*Material for the task*
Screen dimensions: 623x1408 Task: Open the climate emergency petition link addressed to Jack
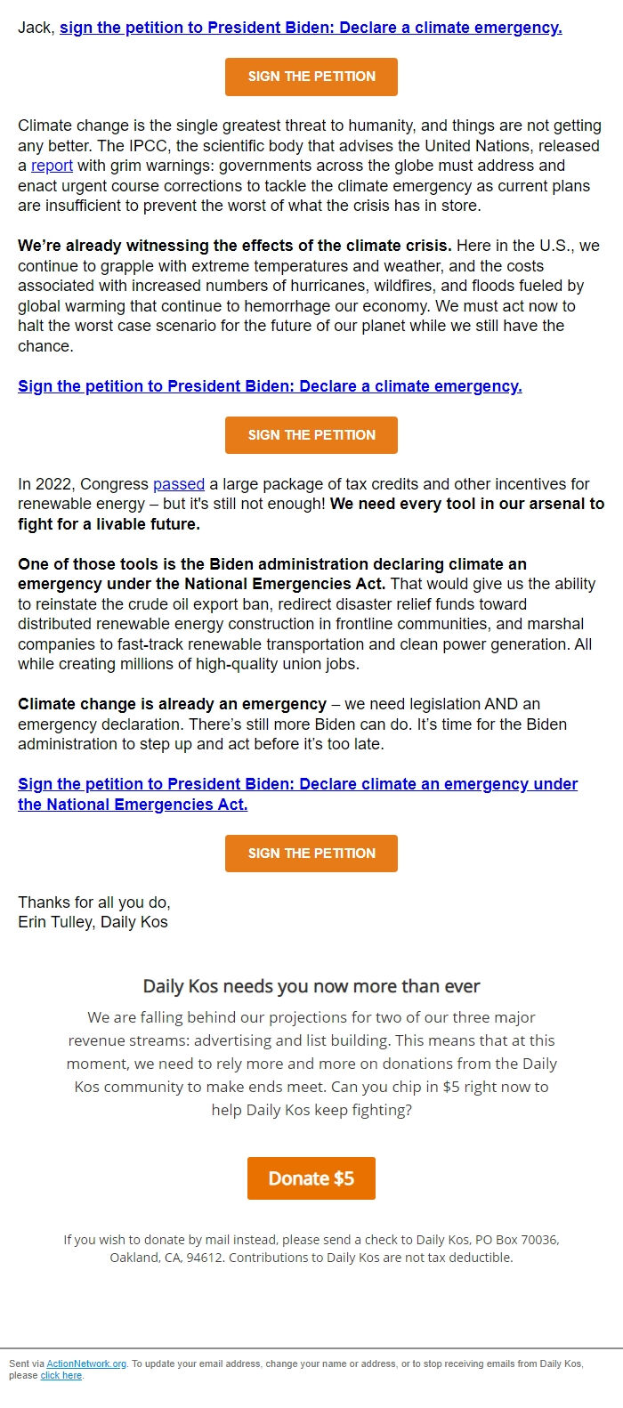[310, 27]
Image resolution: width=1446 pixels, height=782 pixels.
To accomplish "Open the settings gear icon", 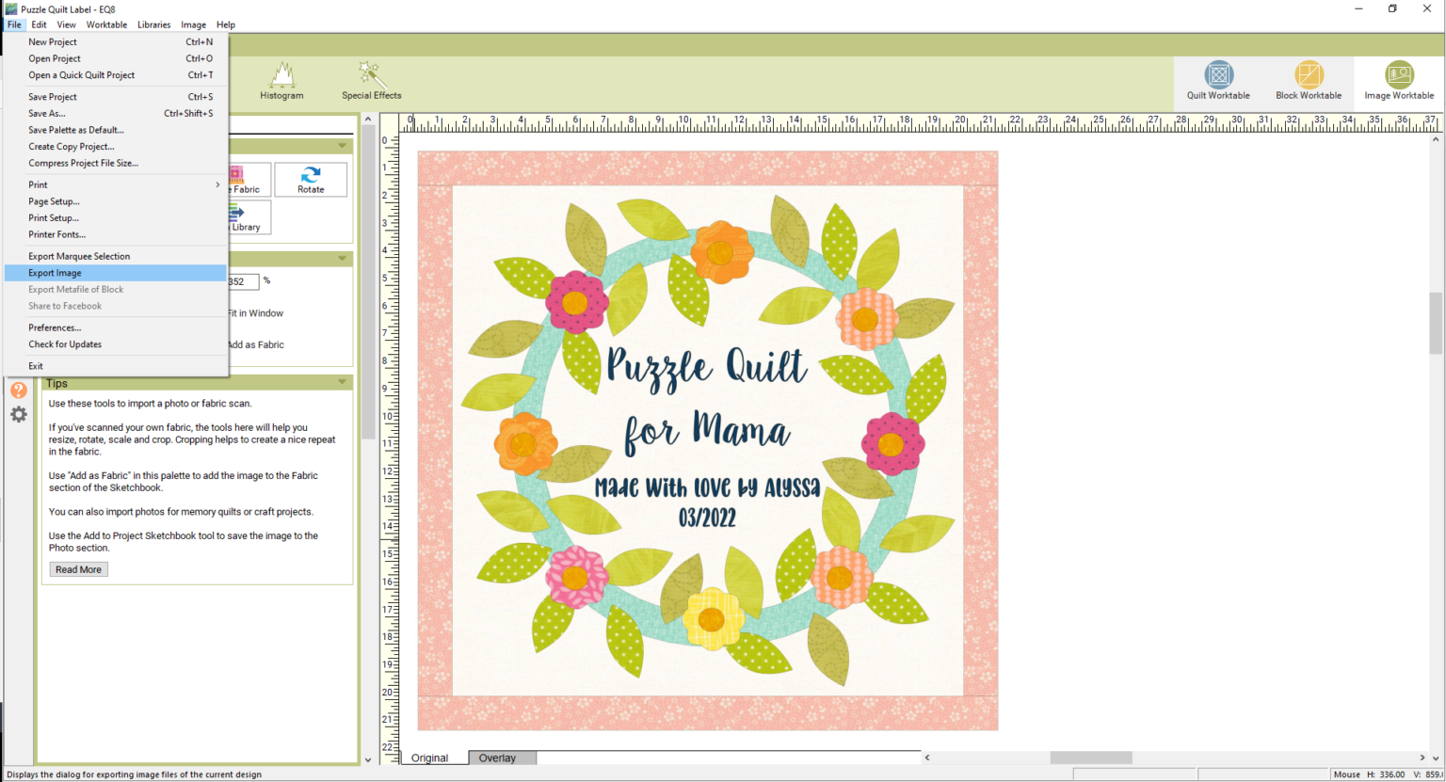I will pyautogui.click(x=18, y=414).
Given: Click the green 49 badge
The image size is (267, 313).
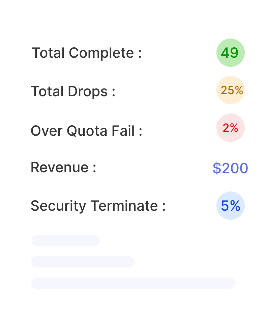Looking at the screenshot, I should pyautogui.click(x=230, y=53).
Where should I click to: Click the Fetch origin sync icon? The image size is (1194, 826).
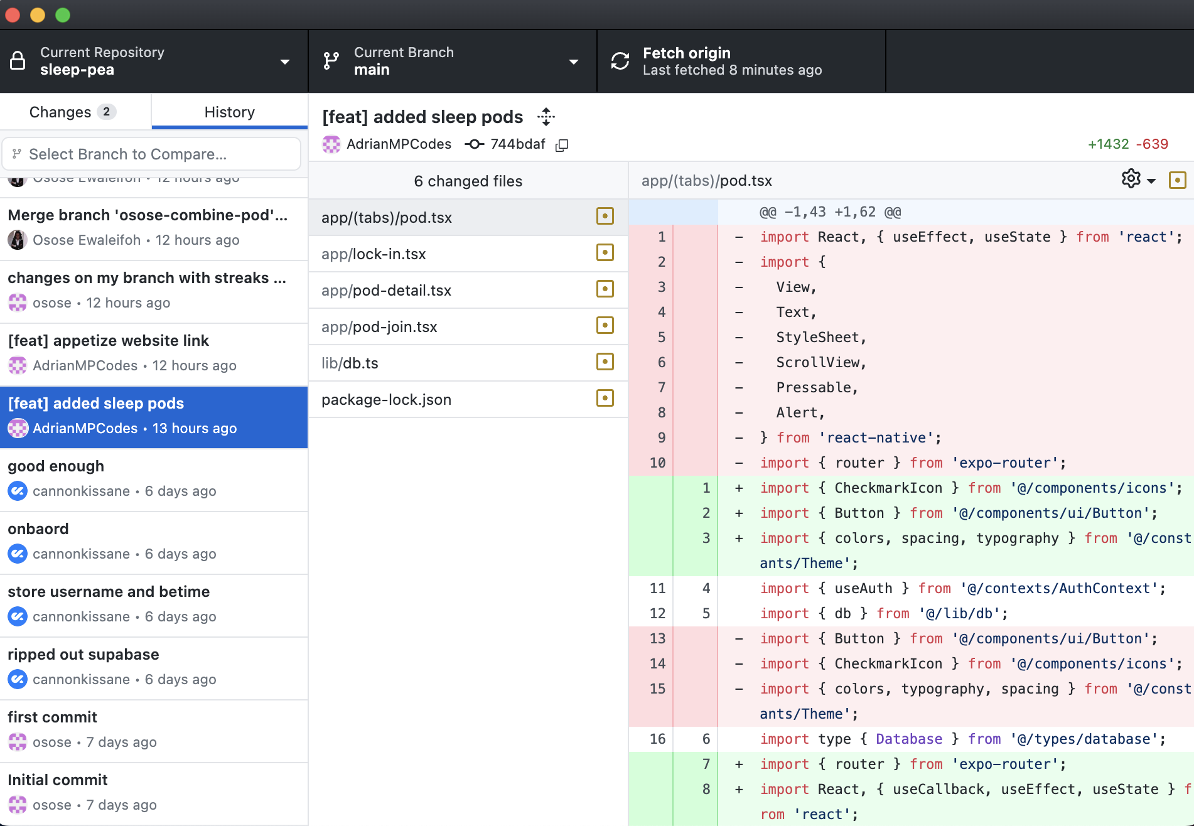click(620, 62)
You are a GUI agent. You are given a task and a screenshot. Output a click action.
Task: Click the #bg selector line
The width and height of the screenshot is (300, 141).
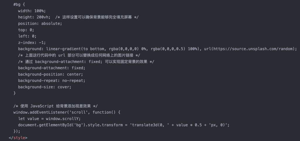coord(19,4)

*Problem*
Give back, word for word, the lines from the line that contains "Task: Click the #bg selector line" through the last line of the records, with no pictures and nothing else.

*Answer box*
Task: Click the #bg selector line
The width and height of the screenshot is (300, 141).
coord(19,4)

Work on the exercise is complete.